*To be done*.
Copy the rows below word for word, leaving out the pictures.

──────── Supplied records

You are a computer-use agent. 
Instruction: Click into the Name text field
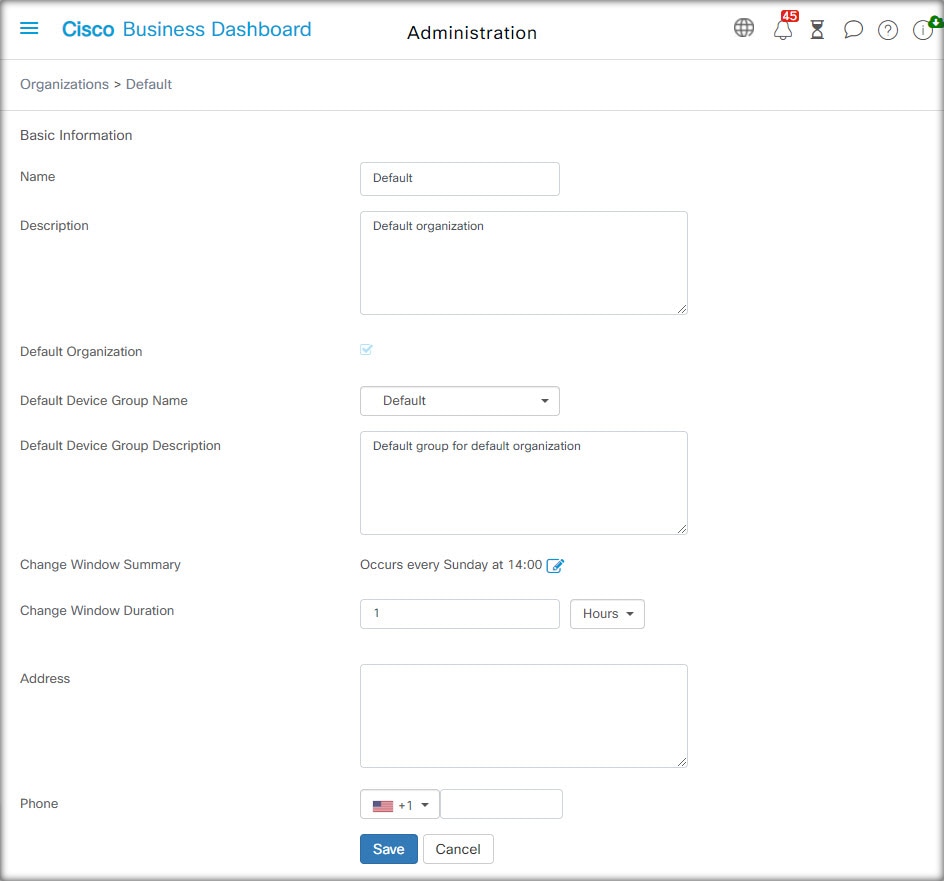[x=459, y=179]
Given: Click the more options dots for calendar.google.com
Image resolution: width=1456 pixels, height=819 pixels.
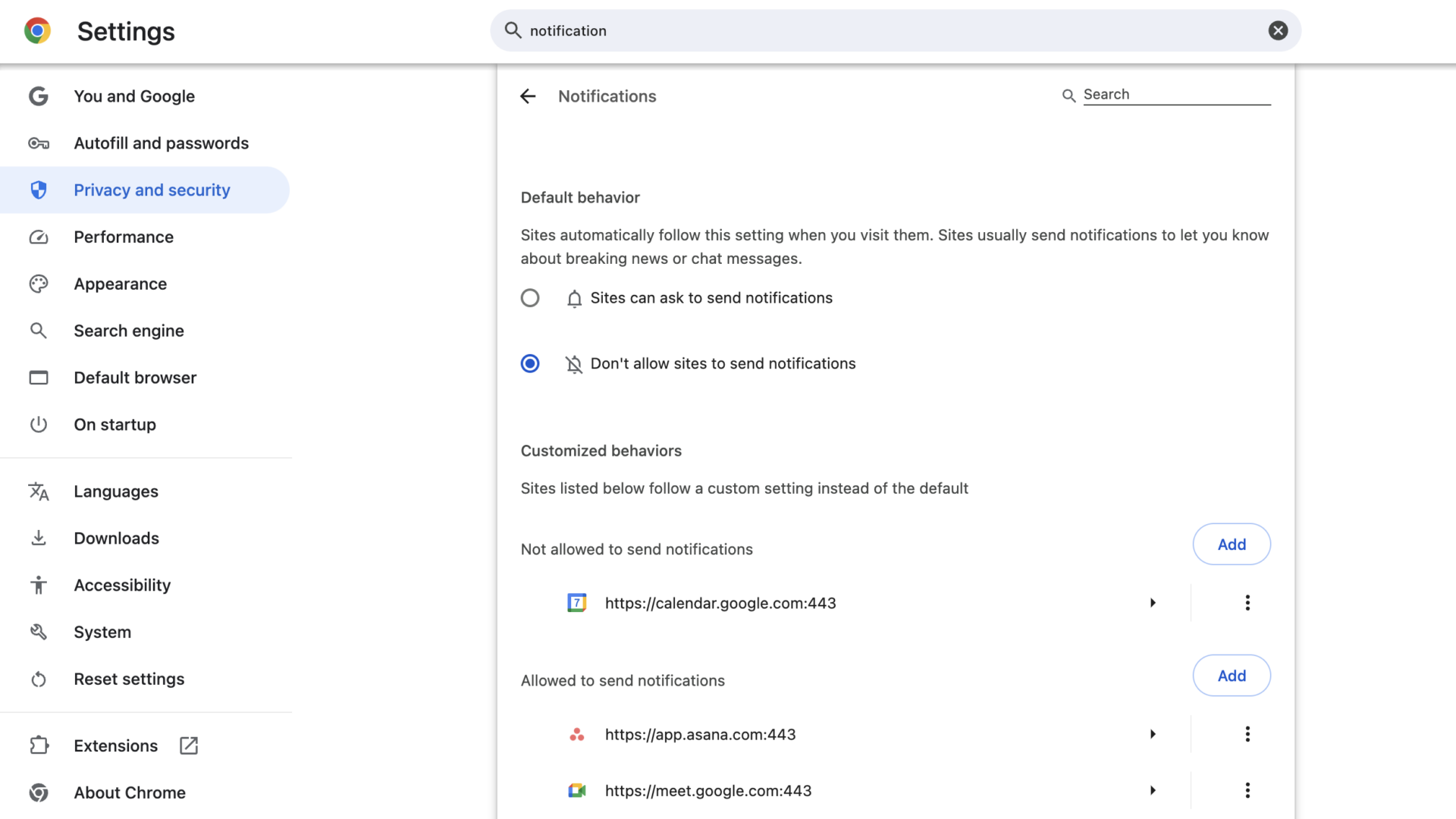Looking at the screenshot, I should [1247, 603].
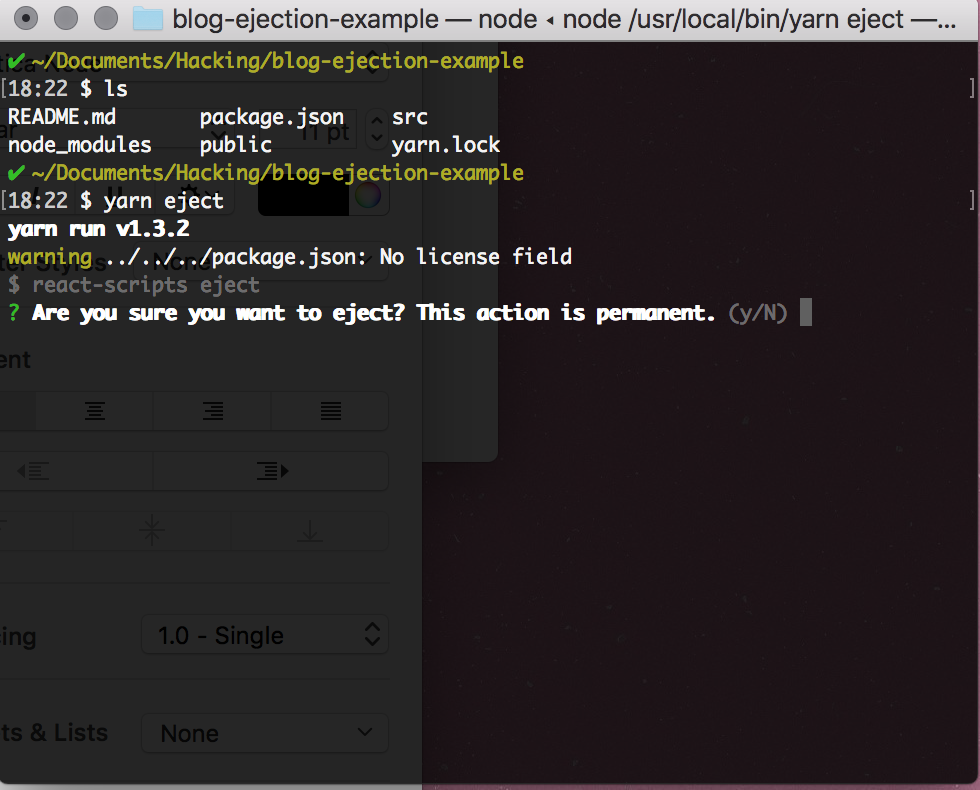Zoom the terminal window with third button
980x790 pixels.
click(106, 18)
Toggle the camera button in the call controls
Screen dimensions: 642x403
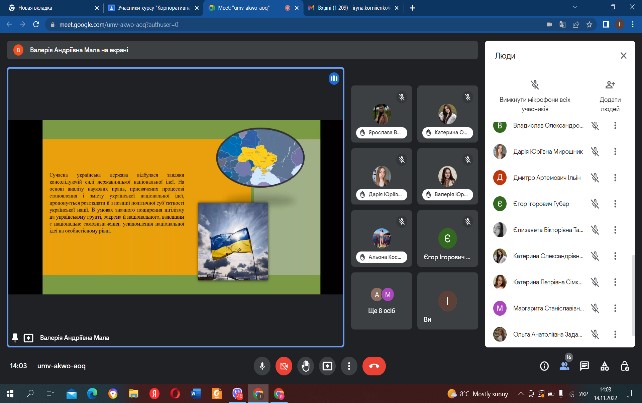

────────────────

*Exercise solution*.
You are a computer-use agent. 
Instruction: Click into the Name text field
[x=459, y=179]
Given: Click the more options dots for calendar.google.com
Image resolution: width=1456 pixels, height=819 pixels.
Looking at the screenshot, I should [1247, 603].
Zoom the terminal window with third button
980x790 pixels.
click(106, 18)
Toggle the camera button in the call controls
Screen dimensions: 642x403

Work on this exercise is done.